Task goal:
Your task is to find every line in the records that holds the string "cell" and copy it.
Given data: Begin
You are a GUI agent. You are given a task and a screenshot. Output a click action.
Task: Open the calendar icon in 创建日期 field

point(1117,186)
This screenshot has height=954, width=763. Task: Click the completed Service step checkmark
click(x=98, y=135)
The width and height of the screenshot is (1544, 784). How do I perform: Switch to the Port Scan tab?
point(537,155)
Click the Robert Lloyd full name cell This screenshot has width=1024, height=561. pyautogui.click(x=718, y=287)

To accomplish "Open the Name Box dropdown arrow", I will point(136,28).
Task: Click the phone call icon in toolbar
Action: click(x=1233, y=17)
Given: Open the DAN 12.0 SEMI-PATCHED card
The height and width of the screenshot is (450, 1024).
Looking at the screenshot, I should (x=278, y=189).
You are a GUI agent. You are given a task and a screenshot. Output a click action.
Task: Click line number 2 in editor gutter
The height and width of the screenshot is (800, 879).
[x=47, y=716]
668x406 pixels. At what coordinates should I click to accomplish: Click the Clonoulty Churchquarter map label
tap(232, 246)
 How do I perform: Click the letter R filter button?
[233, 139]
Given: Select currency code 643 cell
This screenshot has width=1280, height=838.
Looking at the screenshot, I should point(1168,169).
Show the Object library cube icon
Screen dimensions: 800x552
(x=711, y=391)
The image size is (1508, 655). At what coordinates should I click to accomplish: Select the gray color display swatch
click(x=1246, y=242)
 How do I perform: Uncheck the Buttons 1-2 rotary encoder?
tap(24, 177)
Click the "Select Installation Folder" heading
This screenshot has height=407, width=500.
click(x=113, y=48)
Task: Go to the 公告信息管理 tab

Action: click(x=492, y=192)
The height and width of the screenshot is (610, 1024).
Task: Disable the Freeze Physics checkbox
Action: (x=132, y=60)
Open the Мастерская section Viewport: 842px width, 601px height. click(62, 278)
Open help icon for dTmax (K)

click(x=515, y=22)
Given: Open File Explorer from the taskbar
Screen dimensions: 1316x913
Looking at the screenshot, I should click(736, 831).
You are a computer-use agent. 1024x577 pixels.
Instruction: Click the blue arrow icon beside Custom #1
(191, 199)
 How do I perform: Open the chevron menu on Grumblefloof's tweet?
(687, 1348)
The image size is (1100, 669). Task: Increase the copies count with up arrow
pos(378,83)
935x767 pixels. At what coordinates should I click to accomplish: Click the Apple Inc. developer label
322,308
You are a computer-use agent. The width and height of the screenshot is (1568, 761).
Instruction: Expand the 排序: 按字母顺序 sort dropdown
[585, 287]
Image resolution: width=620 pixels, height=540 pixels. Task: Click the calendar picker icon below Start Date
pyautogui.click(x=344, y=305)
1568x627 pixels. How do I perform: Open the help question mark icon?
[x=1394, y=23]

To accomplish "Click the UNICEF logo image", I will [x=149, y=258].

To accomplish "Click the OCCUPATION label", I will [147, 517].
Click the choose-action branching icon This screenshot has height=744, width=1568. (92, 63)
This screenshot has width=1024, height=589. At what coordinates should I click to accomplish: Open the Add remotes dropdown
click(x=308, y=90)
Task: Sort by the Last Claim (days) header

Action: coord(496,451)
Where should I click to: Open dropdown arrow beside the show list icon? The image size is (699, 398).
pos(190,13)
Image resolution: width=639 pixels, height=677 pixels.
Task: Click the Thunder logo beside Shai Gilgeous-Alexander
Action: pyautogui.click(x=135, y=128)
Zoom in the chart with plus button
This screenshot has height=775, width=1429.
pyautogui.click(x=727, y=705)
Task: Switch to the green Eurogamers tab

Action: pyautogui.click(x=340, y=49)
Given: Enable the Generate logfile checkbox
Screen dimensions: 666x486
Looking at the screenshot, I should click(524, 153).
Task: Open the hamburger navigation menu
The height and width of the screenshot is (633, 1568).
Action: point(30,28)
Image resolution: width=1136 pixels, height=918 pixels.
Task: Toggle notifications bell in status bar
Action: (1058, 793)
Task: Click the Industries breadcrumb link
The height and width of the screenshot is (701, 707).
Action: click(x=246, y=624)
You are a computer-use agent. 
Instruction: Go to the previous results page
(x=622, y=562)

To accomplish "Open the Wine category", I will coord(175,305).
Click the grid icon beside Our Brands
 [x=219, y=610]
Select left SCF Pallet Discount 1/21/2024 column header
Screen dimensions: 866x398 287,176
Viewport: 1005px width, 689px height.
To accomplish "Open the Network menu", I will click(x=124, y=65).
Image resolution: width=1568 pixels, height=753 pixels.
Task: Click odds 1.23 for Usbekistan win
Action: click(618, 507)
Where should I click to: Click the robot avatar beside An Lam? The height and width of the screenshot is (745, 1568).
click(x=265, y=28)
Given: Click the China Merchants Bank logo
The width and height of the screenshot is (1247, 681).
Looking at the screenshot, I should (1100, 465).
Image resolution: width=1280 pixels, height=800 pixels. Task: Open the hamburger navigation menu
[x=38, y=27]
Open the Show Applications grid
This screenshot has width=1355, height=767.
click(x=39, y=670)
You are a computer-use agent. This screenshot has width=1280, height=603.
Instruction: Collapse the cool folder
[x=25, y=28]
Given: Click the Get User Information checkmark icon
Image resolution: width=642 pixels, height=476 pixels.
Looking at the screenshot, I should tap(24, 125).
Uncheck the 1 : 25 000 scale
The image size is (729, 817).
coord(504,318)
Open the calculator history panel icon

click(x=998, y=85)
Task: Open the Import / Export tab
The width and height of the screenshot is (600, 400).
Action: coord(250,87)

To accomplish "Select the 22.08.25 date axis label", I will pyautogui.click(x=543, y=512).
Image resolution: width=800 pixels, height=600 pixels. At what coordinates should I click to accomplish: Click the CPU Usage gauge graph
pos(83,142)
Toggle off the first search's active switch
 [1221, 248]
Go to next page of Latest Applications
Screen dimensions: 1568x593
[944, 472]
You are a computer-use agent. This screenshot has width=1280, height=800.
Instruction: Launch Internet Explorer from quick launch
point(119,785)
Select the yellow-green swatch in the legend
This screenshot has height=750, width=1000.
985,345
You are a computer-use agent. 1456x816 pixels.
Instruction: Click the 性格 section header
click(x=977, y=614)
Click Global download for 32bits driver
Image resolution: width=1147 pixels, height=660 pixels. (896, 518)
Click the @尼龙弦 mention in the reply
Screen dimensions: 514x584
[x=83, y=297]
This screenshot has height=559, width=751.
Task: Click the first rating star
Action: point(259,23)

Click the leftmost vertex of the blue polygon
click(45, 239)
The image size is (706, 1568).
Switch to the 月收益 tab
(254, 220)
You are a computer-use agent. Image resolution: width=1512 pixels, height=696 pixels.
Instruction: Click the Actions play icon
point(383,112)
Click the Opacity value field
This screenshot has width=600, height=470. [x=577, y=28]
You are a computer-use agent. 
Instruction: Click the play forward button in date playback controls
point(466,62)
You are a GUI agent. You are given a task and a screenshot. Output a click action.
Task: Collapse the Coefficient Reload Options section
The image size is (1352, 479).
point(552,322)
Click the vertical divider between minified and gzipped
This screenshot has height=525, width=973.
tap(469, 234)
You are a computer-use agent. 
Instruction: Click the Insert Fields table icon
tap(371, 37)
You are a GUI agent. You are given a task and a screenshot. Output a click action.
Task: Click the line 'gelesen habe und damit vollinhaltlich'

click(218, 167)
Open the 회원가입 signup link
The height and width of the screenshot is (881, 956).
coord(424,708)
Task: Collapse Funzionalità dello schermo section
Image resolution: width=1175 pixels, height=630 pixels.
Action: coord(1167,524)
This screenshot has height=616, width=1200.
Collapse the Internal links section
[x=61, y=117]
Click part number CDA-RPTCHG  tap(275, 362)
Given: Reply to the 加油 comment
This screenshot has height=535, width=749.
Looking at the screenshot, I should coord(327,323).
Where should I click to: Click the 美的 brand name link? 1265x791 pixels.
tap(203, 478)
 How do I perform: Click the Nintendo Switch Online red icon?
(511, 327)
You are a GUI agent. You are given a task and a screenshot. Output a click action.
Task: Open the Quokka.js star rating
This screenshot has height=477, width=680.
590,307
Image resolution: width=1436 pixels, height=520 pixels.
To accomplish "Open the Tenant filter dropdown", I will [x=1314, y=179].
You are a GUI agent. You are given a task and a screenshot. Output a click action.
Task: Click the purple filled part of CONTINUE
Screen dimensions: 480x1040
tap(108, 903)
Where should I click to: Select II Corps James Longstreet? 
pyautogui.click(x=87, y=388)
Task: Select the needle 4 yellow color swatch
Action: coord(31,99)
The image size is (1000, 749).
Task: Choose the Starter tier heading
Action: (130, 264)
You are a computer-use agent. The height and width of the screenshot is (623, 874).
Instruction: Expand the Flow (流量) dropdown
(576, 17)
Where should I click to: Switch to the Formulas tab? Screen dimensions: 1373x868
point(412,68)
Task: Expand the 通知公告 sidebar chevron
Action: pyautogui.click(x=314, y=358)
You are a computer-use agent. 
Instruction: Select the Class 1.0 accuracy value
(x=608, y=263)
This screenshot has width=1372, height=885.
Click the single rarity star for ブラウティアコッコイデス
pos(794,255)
Given data: End
Response to this task:
Click the Robert Lloyd full name cell This screenshot has width=1024, height=561. pyautogui.click(x=718, y=287)
Given: Select currency code 643 cell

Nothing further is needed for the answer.